Document passage:
# 1936 Roadmaster Flat Tank



## dave429 (Sep 28, 2017)

I was able to rescue this tank from its hiding place. I didn't find the rest of the bike, it's probably long gone. On a previous forum it was decided to be a 1936 Roadmaster Flat Tank. Anybody know how many years this model was made. I assume it's a desirable model. Not a lot of info out there on them.


----------



## fordmike65 (Sep 28, 2017)

:eek::eek::eek:


----------



## catfish (Sep 28, 2017)

WOW !!!!! Nice find.


----------



## rusty.kirkpatrick (Sep 28, 2017)

Big $$$!


----------



## bikesnbuses (Sep 28, 2017)

:eek::eek::eek::eek::eek::eek::eek::eek::eek::eek::eek::eek::eek::eek::eek::eek::eek::eek::eek::eek::eek::eek::eek:


----------



## catfish (Sep 28, 2017)




----------



## Robertriley (Sep 28, 2017)

I have had a couple of them.


----------



## catfish (Sep 28, 2017)

Robertriley said:


> I have had a couple of them.
> View attachment 683805
> View attachment 683806




Wasn't your black one repainted?


----------



## Robertriley (Sep 28, 2017)

yep, @CWCMAN has a beautiful original red one.  My black one was Black, then Red and them house paint black.


----------



## ZE52414 (Nov 9, 2017)

dave429 said:


> I was able to rescue this tank from its hiding place. I didn't find the rest of the bike, it's probably long gone. On a previous forum it was decided to be a 1936 Roadmaster Flat Tank. Anybody know how many years this model was made. I assume it's a desirable model. Not a lot of info out there on them. View attachment 683753 View attachment 683754 View attachment 683755 View attachment 683756 View attachment 683757 View attachment 683758 View attachment 683759



I may have found the bike that tank belongs on. Still wondering if mine is this model or not.

What to do:
[1] Write out the passage of the Roadmaster tank thread that begins at the words "## ZE52414 (Nov" and stops after "model or not.".
[2] In the Roadmaster tank thread, who does Robertriley say has a beautiful original red one?

Part of a data file:
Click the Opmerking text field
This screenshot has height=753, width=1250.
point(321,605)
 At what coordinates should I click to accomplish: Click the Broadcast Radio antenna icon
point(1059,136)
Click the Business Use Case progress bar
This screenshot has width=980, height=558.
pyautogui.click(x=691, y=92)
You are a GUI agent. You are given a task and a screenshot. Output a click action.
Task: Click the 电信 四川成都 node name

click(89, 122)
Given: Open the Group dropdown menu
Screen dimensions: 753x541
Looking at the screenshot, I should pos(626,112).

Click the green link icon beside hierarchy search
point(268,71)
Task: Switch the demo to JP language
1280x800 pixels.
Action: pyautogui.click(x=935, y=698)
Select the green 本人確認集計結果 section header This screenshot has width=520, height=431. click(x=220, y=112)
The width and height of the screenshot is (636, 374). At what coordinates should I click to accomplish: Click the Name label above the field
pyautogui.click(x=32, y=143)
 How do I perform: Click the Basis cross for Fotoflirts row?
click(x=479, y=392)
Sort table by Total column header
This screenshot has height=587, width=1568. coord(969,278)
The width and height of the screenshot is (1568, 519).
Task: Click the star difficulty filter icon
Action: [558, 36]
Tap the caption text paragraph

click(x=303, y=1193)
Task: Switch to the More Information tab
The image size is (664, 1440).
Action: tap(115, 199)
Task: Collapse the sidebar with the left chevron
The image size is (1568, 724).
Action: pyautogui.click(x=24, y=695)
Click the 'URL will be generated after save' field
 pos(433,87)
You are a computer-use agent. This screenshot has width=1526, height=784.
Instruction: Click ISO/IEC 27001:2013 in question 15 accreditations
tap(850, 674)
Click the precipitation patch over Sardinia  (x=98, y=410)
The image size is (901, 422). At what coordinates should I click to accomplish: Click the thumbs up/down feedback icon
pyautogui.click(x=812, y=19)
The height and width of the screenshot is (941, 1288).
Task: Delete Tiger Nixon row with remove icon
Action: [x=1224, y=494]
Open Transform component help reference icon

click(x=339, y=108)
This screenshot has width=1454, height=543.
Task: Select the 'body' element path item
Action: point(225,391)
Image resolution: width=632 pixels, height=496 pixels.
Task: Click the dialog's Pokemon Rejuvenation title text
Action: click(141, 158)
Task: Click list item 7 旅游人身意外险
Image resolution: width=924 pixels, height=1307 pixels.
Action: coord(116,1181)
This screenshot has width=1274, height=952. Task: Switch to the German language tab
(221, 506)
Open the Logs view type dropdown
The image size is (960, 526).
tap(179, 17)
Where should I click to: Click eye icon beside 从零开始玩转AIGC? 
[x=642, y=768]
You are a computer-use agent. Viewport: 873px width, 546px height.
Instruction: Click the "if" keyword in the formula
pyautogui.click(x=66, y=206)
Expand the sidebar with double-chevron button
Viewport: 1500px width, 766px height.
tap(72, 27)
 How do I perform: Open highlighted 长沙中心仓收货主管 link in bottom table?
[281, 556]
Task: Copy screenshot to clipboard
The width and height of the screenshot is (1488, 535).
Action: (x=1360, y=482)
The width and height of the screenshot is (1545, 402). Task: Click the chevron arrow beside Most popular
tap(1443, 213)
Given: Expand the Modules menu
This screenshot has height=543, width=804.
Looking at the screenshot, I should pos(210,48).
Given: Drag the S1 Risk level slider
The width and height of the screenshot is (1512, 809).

Task solutions:
[1]
## ZE52414 (Nov 9, 2017)

dave429 said:


> I was able to rescue this tank from its hiding place. I didn't find the rest of the bike, it's probably long gone. On a previous forum it was decided to be a 1936 Roadmaster Flat Tank. Anybody know how many years this model was made. I assume it's a desirable model. Not a lot of info out there on them. View attachment 683753 View attachment 683754 View attachment 683755 View attachment 683756 View attachment 683757 View attachment 683758 View attachment 683759



I may have found the bike that tank belongs on. Still wondering if mine is this model or not.

[2] @CWCMAN